Commander of the Estonian Army
- In office 22 June 1940 – 3 September 1940
- President: Konstantin Päts
- Preceded by: Johan Laidoner
- Succeeded by: Vacant

Commander of the Estonian People's Army
- In office 3 September 1940 – 6 June 1941
- Leader: Joseph Stalin
- Preceded by: Office created
- Succeeded by: Office abolished

Personal details
- Born: Gustav Joonson 7 January 1880 Fellin, Russian Empire, (now Viljandi Parish, Estonia)
- Died: 15 November 1942 (aged 62) Chelyabinsk, Russian SFSR, Soviet Union

Military service
- Allegiance: Russian Empire (1901–1917) Estonia (1917–1940) Soviet Union (1940–1942)
- Branch: Imperial Russian Army Estonian Army Red Army
- Years of service: 1901–1942
- Rank: Staff Officer Generalmajor Lieutenant General
- Commands: 1st Cavalry Regiment 22nd Estonian Territorial Rifle Corps
- Battles/wars: World War I; Russian Civil War Estonian War of Independence; ; World War II Operation Barbarossa; ;

= Gustav Jonson =

Estonian military personnel

Gustav Jonson (born Gustav Joonson; 7 January 1880 – 15 November 1942) was an Estonian military soldier of the Russian Empire, Estonia, and the Soviet Union.

== Biography ==
Gustav Jonson was born Gustav Joonson to Jüri and Mari Joonson (née Adamson) at Kudu farm, Päri Parish (now in present-day Viljandi Parish). In 1914 he graduated from Riga Polytechnical Institute. He participated in World War I. In 1917 he returned to Estonia, and he formed the 1st Cavalry Regiment. The regiment participated in the Estonian War of Independence. From 1918 to 1924 he was the commander of the 1st Cavalry Regiment. From 1927 to 1928 he was the head of Estonian Military Academy. From 1934 to 1939 he was the assistant officer (käsundusohvitser) of the state elder Konstantin Päts.

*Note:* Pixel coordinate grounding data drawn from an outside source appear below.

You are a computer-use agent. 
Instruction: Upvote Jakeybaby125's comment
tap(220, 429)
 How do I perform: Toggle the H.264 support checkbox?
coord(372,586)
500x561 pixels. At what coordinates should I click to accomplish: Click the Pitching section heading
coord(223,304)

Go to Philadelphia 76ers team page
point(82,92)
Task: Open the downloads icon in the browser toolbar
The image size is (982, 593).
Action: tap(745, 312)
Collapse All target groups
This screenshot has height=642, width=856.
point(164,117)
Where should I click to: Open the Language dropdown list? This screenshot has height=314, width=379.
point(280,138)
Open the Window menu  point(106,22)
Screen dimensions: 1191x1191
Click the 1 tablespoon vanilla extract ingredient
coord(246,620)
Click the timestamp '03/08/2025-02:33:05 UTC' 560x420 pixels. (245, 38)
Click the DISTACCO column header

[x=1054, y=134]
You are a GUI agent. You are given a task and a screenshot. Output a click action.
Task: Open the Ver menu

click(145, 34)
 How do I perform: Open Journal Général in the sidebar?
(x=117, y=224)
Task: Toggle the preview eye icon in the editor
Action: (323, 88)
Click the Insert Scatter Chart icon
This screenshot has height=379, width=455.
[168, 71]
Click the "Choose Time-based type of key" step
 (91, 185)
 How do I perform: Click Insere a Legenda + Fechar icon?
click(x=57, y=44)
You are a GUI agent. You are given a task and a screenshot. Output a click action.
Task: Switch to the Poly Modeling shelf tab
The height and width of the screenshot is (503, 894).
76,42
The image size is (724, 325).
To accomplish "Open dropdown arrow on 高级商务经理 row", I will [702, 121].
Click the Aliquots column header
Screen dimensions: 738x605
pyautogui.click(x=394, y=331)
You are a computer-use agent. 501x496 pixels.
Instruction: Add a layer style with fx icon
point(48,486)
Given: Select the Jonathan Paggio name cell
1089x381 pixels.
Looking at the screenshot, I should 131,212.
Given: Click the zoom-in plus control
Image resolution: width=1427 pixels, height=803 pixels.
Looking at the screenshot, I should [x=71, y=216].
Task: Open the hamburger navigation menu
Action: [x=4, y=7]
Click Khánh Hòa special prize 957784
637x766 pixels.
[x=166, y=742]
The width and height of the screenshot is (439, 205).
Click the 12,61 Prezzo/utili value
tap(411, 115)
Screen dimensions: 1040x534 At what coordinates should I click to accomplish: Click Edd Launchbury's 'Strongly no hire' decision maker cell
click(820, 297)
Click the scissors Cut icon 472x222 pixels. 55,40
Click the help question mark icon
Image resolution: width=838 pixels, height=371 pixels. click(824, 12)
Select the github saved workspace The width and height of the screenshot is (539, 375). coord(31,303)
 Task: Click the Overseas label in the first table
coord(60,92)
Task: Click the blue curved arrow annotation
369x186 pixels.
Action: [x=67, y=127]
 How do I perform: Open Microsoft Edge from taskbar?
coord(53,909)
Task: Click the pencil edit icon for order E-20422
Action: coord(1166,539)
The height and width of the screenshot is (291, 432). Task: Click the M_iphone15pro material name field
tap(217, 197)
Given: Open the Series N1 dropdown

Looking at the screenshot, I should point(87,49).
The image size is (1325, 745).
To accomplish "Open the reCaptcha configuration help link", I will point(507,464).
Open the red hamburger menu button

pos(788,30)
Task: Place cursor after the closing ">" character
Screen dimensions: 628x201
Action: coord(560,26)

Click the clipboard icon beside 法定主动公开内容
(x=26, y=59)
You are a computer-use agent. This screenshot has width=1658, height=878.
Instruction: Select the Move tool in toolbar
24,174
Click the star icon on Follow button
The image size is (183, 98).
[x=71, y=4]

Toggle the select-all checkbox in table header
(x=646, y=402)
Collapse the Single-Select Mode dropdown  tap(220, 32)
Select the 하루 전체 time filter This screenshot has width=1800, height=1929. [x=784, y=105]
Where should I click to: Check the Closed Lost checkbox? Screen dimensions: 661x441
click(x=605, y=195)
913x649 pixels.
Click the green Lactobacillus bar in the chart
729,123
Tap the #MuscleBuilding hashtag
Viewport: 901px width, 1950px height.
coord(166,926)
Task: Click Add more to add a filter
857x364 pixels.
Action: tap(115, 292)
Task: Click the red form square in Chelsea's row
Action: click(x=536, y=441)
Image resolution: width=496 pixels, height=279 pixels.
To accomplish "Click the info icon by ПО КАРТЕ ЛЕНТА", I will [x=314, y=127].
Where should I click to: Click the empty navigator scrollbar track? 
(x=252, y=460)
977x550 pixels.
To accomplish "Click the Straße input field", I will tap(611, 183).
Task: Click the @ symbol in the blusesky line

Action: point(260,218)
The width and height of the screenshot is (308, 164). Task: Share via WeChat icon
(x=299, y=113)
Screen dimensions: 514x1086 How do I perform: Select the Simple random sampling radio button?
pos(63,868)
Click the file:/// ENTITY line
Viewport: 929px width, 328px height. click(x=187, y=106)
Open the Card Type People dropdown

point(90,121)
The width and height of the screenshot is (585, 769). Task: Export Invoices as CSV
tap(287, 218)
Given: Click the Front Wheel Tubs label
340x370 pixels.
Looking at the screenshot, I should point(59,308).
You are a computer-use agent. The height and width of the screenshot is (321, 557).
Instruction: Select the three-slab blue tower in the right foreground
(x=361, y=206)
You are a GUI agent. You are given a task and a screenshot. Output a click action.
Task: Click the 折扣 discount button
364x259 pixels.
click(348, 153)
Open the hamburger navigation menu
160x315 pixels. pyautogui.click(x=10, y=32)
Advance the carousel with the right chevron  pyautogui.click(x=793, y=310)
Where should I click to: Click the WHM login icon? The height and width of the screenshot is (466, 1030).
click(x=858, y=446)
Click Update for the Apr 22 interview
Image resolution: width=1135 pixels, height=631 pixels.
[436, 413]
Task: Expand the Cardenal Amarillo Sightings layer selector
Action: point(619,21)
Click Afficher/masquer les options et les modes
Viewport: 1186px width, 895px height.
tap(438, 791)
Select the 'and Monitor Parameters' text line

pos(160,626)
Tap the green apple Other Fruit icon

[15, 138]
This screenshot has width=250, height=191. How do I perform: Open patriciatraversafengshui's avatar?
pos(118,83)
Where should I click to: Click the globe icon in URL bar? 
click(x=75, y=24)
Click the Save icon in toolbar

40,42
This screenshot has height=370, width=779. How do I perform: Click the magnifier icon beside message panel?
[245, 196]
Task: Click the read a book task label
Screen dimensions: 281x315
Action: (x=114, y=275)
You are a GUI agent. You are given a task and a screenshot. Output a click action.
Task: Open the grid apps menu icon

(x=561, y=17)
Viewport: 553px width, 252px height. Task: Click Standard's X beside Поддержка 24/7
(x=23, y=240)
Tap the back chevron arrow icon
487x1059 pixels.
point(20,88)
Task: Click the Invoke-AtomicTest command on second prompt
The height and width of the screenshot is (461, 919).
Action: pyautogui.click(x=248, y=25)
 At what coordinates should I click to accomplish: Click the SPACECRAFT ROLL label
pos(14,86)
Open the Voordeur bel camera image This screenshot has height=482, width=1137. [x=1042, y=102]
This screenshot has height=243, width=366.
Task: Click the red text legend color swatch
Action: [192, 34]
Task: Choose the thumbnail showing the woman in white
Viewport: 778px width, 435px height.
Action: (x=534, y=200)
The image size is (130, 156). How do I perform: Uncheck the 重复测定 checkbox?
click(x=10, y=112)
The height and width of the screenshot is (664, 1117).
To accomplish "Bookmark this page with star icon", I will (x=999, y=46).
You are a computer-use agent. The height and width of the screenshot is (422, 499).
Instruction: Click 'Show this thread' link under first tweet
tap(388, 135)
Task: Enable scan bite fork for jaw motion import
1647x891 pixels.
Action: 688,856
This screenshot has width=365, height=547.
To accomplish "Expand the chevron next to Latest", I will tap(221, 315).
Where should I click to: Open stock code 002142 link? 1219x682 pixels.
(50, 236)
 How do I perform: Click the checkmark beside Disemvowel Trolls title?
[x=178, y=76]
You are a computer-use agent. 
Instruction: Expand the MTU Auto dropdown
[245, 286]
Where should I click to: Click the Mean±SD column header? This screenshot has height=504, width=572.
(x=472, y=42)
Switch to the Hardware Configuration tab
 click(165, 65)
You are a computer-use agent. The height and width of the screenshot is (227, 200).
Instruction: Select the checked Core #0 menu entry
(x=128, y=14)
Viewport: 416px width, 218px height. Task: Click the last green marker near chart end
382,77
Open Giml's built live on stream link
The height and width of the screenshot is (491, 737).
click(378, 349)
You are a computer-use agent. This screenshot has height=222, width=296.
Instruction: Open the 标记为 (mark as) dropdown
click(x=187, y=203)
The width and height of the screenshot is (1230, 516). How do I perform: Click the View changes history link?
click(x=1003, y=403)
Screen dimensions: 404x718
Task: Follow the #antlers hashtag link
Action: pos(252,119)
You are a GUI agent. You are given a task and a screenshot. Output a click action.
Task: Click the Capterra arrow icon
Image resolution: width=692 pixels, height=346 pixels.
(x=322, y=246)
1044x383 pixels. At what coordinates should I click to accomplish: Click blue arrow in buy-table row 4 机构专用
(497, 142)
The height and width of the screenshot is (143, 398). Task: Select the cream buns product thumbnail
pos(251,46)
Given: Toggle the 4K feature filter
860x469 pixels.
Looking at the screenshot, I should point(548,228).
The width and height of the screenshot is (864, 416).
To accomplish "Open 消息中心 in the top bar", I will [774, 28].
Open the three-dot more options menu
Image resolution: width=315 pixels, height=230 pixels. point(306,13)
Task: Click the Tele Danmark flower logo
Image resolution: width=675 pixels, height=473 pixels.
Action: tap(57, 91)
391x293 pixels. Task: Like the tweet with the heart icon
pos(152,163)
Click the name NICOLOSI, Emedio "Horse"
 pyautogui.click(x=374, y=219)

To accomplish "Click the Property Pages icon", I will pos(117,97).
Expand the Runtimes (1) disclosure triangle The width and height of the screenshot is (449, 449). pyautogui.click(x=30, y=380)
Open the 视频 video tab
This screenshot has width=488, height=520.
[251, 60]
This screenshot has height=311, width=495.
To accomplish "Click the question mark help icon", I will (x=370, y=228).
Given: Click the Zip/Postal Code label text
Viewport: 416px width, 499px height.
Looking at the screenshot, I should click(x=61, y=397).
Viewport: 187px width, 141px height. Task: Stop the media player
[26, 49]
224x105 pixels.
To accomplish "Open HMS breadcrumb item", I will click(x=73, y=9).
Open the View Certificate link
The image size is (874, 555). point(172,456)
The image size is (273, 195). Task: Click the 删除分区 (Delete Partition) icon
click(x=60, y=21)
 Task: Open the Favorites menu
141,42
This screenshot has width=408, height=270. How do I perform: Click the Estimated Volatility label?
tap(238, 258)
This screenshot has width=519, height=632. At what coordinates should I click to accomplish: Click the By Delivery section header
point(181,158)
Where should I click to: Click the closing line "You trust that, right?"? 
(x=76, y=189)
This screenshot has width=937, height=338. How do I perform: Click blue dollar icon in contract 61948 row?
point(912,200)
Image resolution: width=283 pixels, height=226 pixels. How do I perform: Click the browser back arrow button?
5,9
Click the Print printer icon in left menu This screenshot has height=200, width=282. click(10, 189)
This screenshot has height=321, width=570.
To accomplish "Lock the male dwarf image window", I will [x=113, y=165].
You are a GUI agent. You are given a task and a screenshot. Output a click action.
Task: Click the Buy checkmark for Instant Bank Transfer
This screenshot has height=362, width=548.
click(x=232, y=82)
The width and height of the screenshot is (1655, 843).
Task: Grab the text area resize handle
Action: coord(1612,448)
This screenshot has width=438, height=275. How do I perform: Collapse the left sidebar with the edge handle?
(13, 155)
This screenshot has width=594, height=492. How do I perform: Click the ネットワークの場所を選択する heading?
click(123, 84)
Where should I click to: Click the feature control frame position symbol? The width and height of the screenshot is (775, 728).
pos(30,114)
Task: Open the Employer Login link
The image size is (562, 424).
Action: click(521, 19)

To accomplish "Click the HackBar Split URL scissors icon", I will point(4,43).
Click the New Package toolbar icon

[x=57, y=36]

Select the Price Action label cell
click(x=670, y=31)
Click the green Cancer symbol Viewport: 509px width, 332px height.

In 1939, the then 59-year-old Jonson resigned from active service with the rank of Major General due to exceeding the age limit. After the Stalinist Soviet invasion and occupation of Estonia on 16–17 June 1940, a few days later Jonson was reinstated to service and appointed Commander of the Estonian Army to replace the previous Commander-in-Chief Johan Laidoner who had been forced to resign by the Soviet authorities.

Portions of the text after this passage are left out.